Quite simply, the excessive levels of QE have so bloated the banks’ balance sheets that the banks now face Capital Adequacy and Liquidity Ratio constraints at a time during which they are not really being ‘paid’ to take credit risk because of the low absolute level of yields. In the household sector, credit demand is probably quite weak in aggregate given the amount of fiscal largesse over recent quarters.
The US (and much of the rest of the world with it...) is therefore experiencing one of its most aggressive monetary booms simply because the fiscal and monetary authorities have embarked on an enormous debt monetization binge that has dwarfed even that conducted by the BoJ six years ago.
However, and despite not only the weakness in private sector credit trends but also the fact that we may have passed the near term top in goods price inflation rates (China’s economy is slowing sharply and thereby leading to a drop in demand pressure within the global trade arena), the Federal Reserve has signalled that it will nonetheless move towards some form of tapering over the coming months, albeit very gently.
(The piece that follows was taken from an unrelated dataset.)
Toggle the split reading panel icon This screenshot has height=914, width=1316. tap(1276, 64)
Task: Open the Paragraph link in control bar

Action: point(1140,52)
By definition, this will lower the amount of money creation through this conduit.
Meanwhile, Washington may or may not be moving to some form of budget / debt ceiling agreement but in any case the Treasury General Account (i.e. the government’s cash reserves) is declining rapidly and given its current burn rate it will be exhausted by the end of the quarter unless debt issuance increases and / or the government begins shutting down.
This implies that within a few weeks the monetary stimulus that is implicit within the drawdown of the TGA will come to an end and could even reverse if the authorities ultimately decide to rebuild the TGA. It should not be underestimated just how important the recent drawdown in the TGA has been to not only the recent inflation in the monetary base but also the wider broad money supply and any change in direction in the TGA would have severe implications for realized rates of liquidity growth, particularly if this were to correspond with a Fed “tapering”.
USA: Counterparts to growth in money base
USD billion over a rolling three month
As 2018 revealed (and even in the mistakes of 2019), the Federal Reserve - like most of its peers - is firmly wedded to price targets; the price of equities and the yield on bonds being its apparent favourites. Despite all the near constant talk of QE over the last decade, the FRB rarely talks about quantities and increasingly does not even seek to measure them. This is the result of theoretical dogma in parts of the system but this failure to monitor quantities led to the Fed being (much) too tight in an effective sense during 2018 and to financial markets falling by more than it was expecting – 2018’s Quantitative Tightening plus rebuilding of the TGA that year resulted in an aggressive draining of liquidity and thereby caused a (global) economic slowdown and increase in financial stress.
There is therefore a chance that history will repeat itself in October / November this year if the Fed’s tapering were to collide with the end of the TGA drawdown. If this were to occur, we could expect (modest) upward pressure on yields and the USD just at the moment that the global slowdown in real economic activity was becoming clearer. In short, we could begin 2021Q4 with the central banks tightening into a slowdown and we fear that this will create a challenge for what already seem to be some nervous risk markets.